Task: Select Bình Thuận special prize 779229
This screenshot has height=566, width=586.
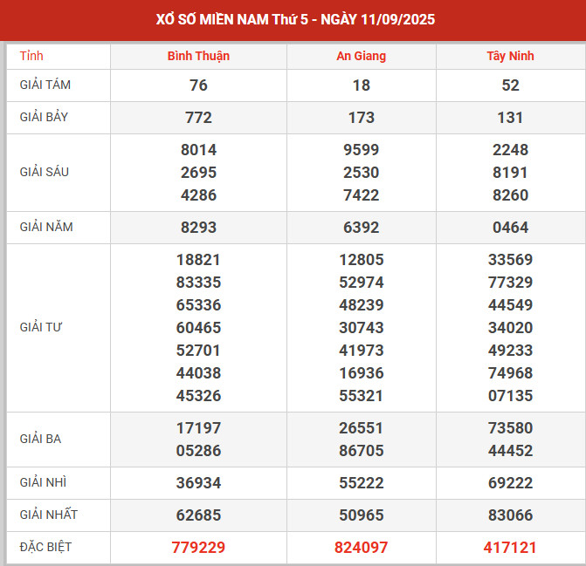Action: coord(198,548)
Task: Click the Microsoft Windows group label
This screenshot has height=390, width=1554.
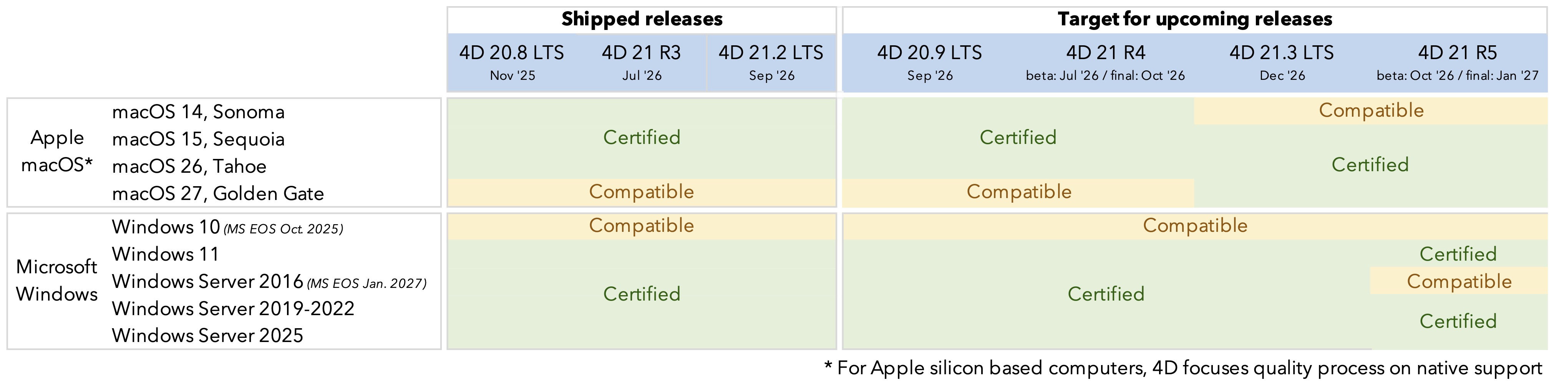Action: (57, 280)
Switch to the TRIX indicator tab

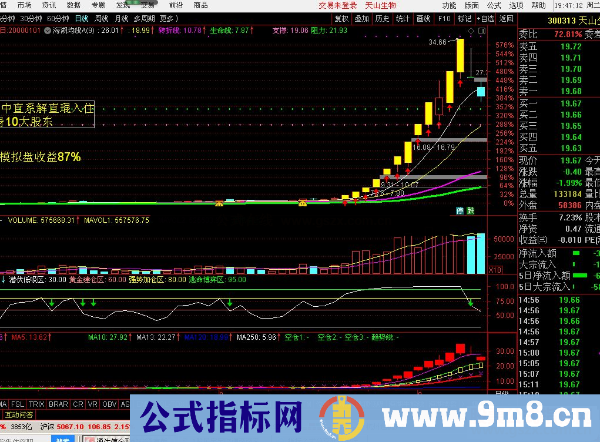click(x=36, y=404)
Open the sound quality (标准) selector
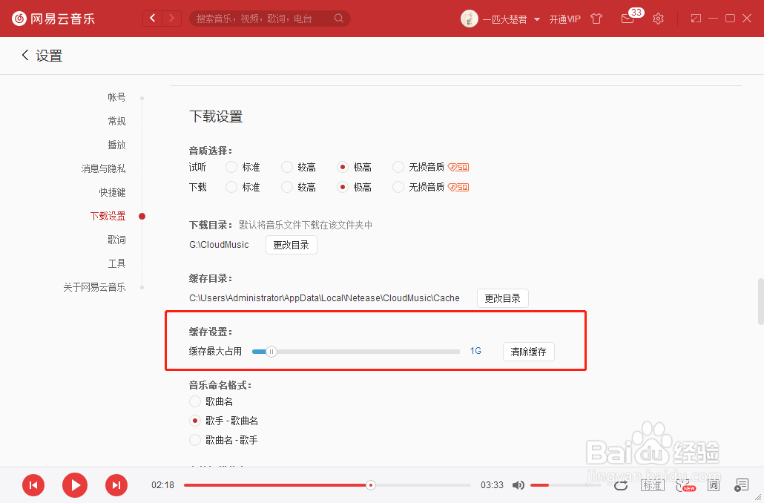The image size is (764, 503). 652,484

**********

-- Exercise prompt --
Only the lines holding the word "Task" belong in the answer; copy them from the listing above.

-- Exercise answer --
Task: Select Bình Thuận special prize 779229
Task: Click the Microsoft Windows group label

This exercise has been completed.